AMO mitigates H2O2 generation in DCD hearts

Compared to vehicle-treated CBD hearts, DCD hearts with vehicle treatment markedly increased H2O2 generation from both SSM and IFM, when glutamate was used as complex I substrate (Figures 4A and 4B). H2O2 generation was decreased in AMO-treated SSM (decreased by 34%) and IFM (decreased by 30%) from DCD hearts compared to vehicle-treated DCD hearts (Figures 4A and 4B). AMO did not improve glutamate-induced H2O2 generation in CBD hearts (Figures 4A and 4B).

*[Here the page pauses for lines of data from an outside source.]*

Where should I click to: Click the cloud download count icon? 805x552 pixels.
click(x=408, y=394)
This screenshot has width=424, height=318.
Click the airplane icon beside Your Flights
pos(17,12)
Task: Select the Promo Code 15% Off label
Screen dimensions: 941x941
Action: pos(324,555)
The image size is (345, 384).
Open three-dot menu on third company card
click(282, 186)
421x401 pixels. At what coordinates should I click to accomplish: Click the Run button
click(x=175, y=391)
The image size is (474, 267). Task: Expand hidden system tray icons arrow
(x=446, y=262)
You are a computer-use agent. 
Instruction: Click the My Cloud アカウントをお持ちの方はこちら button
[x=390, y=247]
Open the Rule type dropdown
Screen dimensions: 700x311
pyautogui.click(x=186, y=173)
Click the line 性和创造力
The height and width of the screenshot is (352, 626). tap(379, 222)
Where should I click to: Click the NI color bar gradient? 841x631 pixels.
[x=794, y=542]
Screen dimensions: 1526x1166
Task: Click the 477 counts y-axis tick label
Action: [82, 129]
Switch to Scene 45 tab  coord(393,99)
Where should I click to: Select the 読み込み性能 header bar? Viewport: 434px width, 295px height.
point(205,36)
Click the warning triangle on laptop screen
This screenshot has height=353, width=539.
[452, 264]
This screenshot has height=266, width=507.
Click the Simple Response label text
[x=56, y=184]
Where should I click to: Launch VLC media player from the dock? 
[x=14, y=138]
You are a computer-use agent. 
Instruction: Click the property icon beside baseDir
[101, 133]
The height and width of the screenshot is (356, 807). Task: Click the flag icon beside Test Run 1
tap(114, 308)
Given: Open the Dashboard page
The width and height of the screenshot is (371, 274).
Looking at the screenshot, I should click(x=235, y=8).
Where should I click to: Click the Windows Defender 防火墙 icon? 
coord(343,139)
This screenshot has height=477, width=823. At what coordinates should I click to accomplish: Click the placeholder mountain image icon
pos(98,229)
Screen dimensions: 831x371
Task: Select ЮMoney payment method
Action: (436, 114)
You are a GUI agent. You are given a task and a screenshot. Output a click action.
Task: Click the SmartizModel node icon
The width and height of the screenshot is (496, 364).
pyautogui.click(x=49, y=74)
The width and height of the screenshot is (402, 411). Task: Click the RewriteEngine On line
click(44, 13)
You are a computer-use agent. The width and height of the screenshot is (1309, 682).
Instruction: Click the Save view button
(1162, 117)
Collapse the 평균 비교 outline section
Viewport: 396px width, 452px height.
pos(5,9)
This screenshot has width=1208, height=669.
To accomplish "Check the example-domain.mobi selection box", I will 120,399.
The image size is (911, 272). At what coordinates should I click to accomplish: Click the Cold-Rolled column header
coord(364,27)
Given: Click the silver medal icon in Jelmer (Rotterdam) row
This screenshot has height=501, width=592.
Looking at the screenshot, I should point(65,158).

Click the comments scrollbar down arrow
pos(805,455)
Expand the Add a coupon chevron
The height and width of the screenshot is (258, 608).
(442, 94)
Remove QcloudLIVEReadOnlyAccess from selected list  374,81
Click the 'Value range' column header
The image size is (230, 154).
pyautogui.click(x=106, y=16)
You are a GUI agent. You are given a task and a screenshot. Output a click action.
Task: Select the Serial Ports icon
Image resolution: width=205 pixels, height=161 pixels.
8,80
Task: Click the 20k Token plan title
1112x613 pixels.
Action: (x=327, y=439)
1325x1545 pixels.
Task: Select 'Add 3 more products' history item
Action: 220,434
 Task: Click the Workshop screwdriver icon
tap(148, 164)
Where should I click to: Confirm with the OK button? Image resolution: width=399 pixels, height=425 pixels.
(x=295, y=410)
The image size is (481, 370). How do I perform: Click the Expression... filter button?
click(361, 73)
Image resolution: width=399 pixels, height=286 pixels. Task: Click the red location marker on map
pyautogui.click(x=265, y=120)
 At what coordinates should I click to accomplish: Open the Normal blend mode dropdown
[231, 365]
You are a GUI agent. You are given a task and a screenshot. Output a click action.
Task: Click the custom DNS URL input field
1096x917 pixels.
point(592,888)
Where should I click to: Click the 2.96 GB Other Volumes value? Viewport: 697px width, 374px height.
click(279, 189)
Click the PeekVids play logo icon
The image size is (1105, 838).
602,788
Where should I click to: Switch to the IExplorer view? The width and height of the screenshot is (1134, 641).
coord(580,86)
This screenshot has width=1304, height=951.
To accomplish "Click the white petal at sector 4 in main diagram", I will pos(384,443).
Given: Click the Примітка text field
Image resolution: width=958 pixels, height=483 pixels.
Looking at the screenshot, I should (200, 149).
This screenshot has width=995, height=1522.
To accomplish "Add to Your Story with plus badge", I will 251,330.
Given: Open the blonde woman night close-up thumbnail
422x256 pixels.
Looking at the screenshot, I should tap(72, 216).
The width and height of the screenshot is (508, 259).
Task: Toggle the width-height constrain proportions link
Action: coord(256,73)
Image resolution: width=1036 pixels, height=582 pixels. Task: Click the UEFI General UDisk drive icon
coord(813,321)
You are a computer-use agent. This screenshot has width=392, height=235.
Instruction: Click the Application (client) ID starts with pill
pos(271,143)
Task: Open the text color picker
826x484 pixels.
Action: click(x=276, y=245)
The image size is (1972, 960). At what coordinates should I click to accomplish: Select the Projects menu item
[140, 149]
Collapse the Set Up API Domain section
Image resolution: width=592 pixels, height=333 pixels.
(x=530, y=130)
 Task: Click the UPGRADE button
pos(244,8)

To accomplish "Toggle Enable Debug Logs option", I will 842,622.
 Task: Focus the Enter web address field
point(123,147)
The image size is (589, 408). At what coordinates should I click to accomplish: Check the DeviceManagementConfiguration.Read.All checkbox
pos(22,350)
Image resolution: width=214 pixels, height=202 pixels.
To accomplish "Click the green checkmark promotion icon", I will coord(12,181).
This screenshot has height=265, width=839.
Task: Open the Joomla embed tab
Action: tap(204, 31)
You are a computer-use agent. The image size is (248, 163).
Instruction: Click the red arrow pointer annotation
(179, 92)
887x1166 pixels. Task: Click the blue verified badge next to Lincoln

H2O2 generation in SSM and IFM oxidizing succinate in the presence of rotenone, from vehicle-treated DCD hearts was not altered compared to CBD hearts with vehicle treatment (Figures 4C and 4D). However, AMO treatment decreased H2O2 generation in both SSM and IFM when succinate + rotenone was used as complex II substrate (53% or 51%, respectively) compared to vehicle-treated DCD hearts (Figure 4C and 4D). AMO treatment also decreased H2O2 generation in the CBD groups using succinate as a complex II substrate. These data indicate that AMO treatment can decrease H2O2 generation in both CBD and DCD hearts.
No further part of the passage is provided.